Es ist ein Fall, den es so im deutschen Profi-Fußball so noch nicht gegeben hat. „Es sind Dinge vorgefallen, die Kevin das Fußballspielen in diesem Club nicht mehr ermöglichen. Wenn abends an deiner Privatwohnung Leute auf dich warten und dich bedrohen, wenn Zettel an dein Auto geklebt werden, wenn zu körperlicher Gewalt aufgerufen wird, kann ein 23-Jähriger nicht mehr unbeschwert Fußball spielen sagte Kölns Trainer Holger Stanislawski. „Wenn ein Spieler Angst haben muss, auf die Straße zu gehen, sind eindeutig die Grenzen überschritten. Mit diesen Menschen möchte ich nichts zu tun haben. Mit denen möchte kein normaler FC-Fan irgendwas zu tun haben.”
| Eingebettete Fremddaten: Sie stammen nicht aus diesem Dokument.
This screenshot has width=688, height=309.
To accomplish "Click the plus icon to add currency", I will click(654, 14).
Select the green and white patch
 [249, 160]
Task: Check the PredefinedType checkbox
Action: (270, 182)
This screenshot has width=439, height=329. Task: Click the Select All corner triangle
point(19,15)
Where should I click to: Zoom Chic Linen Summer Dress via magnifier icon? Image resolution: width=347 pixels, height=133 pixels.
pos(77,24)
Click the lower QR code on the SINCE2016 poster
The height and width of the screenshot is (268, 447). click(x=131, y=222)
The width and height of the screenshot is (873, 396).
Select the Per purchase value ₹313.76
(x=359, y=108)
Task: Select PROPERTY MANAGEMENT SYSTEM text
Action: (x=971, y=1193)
Aber es hat anscheinend gedauert, bis sich der Klub zu dieser Position durchringen konnte. Anstatt den Spieler zu unterstützten, Hilfe anzubieten klar Stellung gegen die Hooligans zu beziehen, entledigte man sich des Problems – und ließ Pezzoni ziehen. Dessen Ausstieg in Köln hat eine Vorgeschichte: Am Karnevals-Sonntag hatte ihm ein Unbekannter das Nasenbein gebrochen. FC-Präsident Werner Spinner drohte jetzt immerhin eine harte Gangart gegen die Täter an: „Sie erhalten Stadionverbote, werden aus dem Verein ausgeschlossen, sofern sie Mitglieder sind. Der FC wird eng mit den Strafverfolgungsbehörden zusammenarbeiten.” Pezzonis Kölner Ex-Kollegen richteten sich mit einem Brief an die Öffentlichkeit: „Wir alle kennen unsere Rolle und Verantwortung. Doch wir lassen als Mannschaft nicht zu, dass einzelne Spieler von einzelnen Chaoten gedemütigt und persönlich angegangen werden.”
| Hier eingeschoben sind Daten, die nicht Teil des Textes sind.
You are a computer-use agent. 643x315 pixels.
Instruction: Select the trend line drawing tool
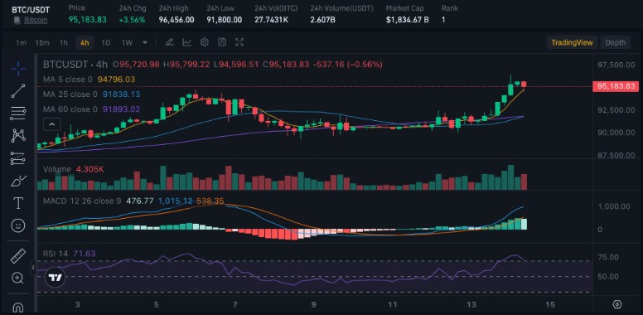(x=18, y=90)
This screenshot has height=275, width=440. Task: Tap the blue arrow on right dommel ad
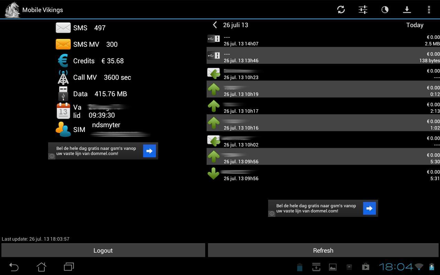(370, 208)
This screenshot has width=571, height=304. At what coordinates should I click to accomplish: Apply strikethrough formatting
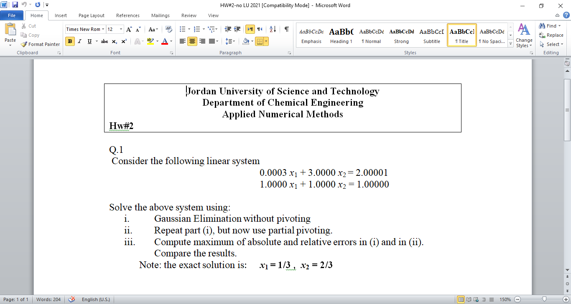[x=105, y=42]
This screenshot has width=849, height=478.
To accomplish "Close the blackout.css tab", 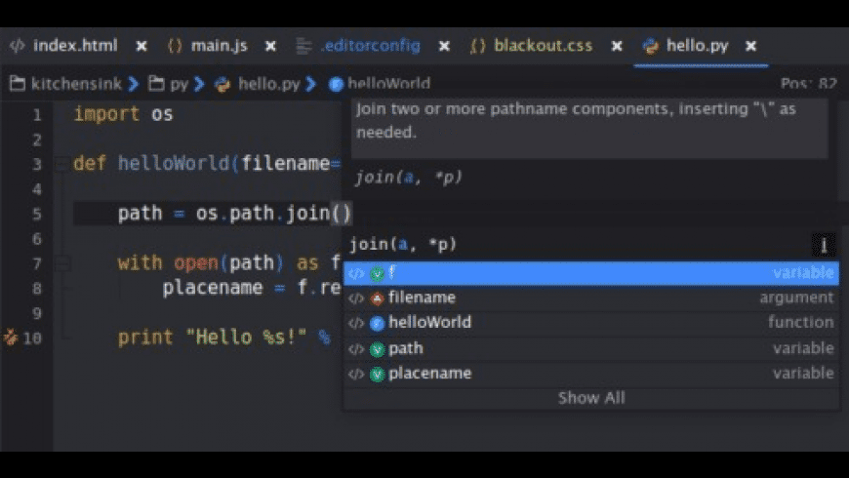I will click(617, 46).
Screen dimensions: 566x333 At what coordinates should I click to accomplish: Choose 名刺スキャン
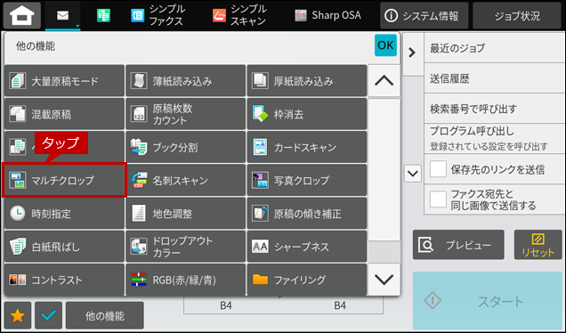click(185, 180)
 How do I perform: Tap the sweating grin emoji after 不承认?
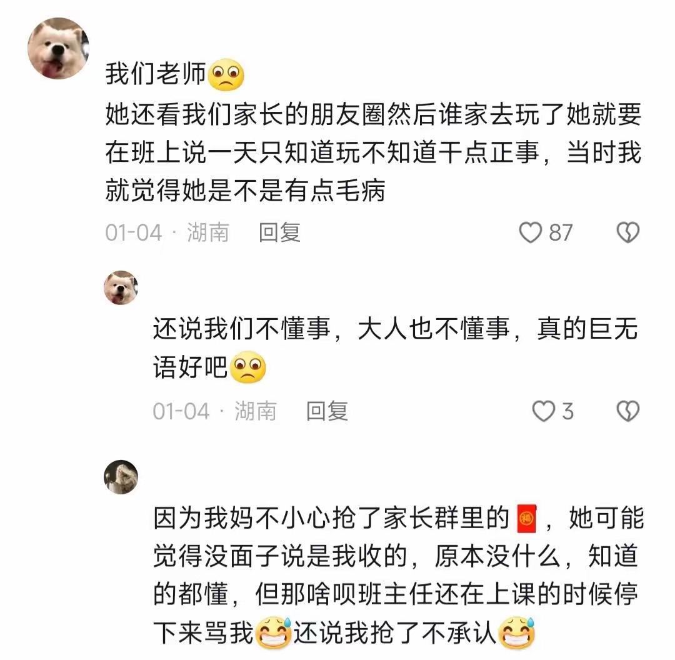(x=517, y=633)
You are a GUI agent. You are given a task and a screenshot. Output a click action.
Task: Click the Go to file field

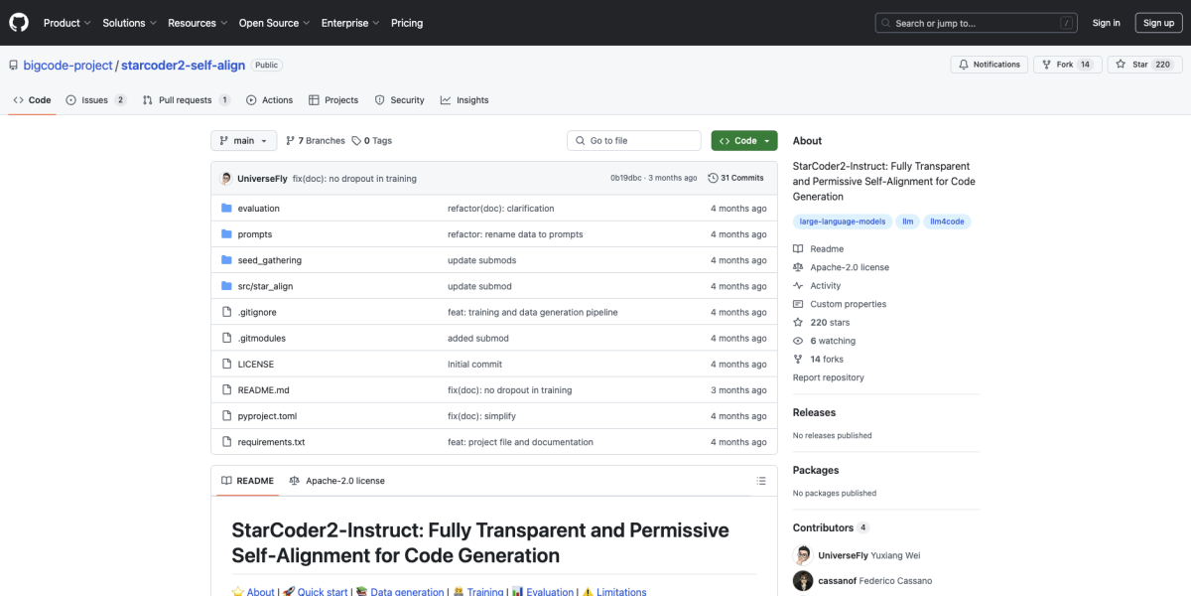[634, 141]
Die Liga tobt schon jetzt: Liga-Präsident Reinhard Rauball sieht „eine neue Stufe der Eskalation”: „Das ist unter keinen Umständen akzeptabel. Jetzt muss endgültig für jedermann klar sein, dass es ab einem bestimmten Punkt keinerlei Toleranz mehr geben kann.” Hoffenheims Trainer Markus Babbel meinte: „Diese Vorfälle häufen sich – das ist bedenklich. Da müssen wir höllisch aufpassen, dass das nicht zur Normalität wird.” Ex-Köln Coach Ewald Lienen schimpfte: „Das ist skandalös. Wenn sogenannte Fans sich auf den Weg machen und Spieler zuhause bedrohen, ist das ein Straftatbestand: Stalking. Das ist kriminell!”
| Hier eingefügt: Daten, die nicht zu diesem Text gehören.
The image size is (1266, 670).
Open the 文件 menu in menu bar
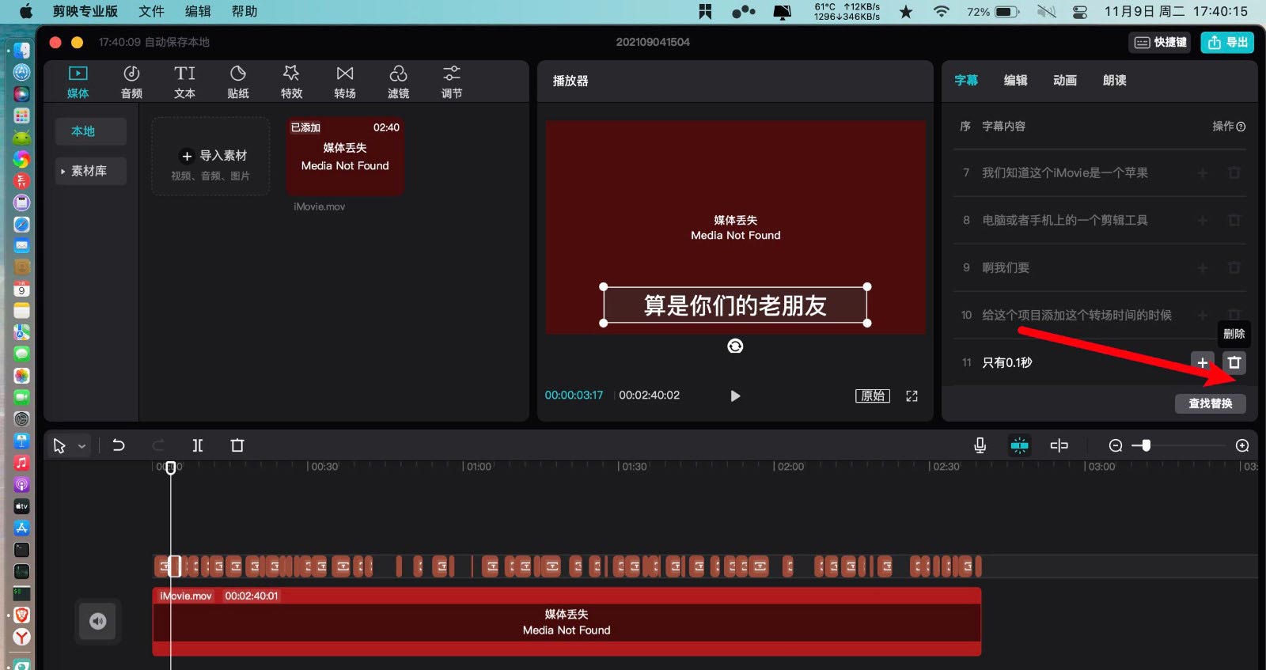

BVB-Coach Jürgen Klopp sagte vor dem Dortmund-Spiel gegen Nürnberg: „Ich glaube nicht, dass Kevin den Vertrag auflösen wollte. Ich denke, der Verein war auch daran interessiert, dass das Ganze beendet wird.” Abends im Sportstudio relativierte er: „Pezzoni ist ein ganz toller Kerl. Ich kann mir nicht im Entferntesten vorstellen, was man gegen ihn haben könnte.” Auf Facebook Freude sich Pezzoni, „wie viel Verständnis unserer Entscheidung entgegengebracht wird. Und wie viel Unverständnis wir gemeinsam gegenüber Mobbing, Beleidigungen, Gewalt & Co. haben. Dies hat weder auf oder neben dem Platz, noch im privaten Umfeld etwas zu suchen.”